● Records shown:
================================

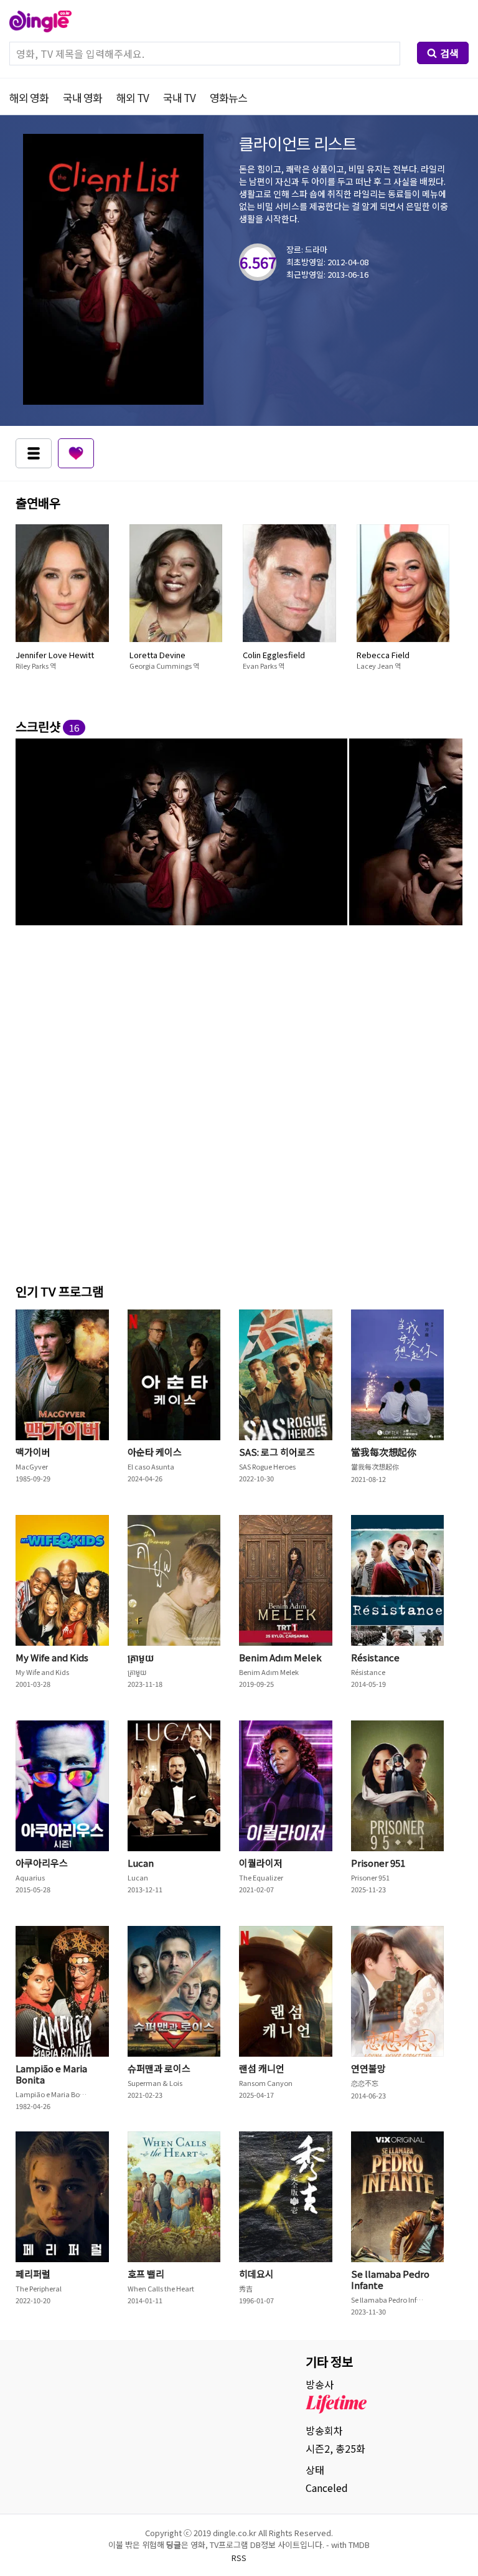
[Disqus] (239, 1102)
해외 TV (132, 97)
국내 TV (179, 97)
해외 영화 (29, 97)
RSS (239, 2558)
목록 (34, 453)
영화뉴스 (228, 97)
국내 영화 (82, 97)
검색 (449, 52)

================================

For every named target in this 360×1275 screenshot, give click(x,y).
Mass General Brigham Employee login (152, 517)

================================

● Task instructions:
Please give again the lines above between the line holding "For every named" and the line holding "Mass General Brigham", inclusive, exactly as they are and with nothing added.

● Solution for this exercise:
For every named target in this 360×1275 screenshot, give click(x,y).
Mass General Brigham Employee login (152, 517)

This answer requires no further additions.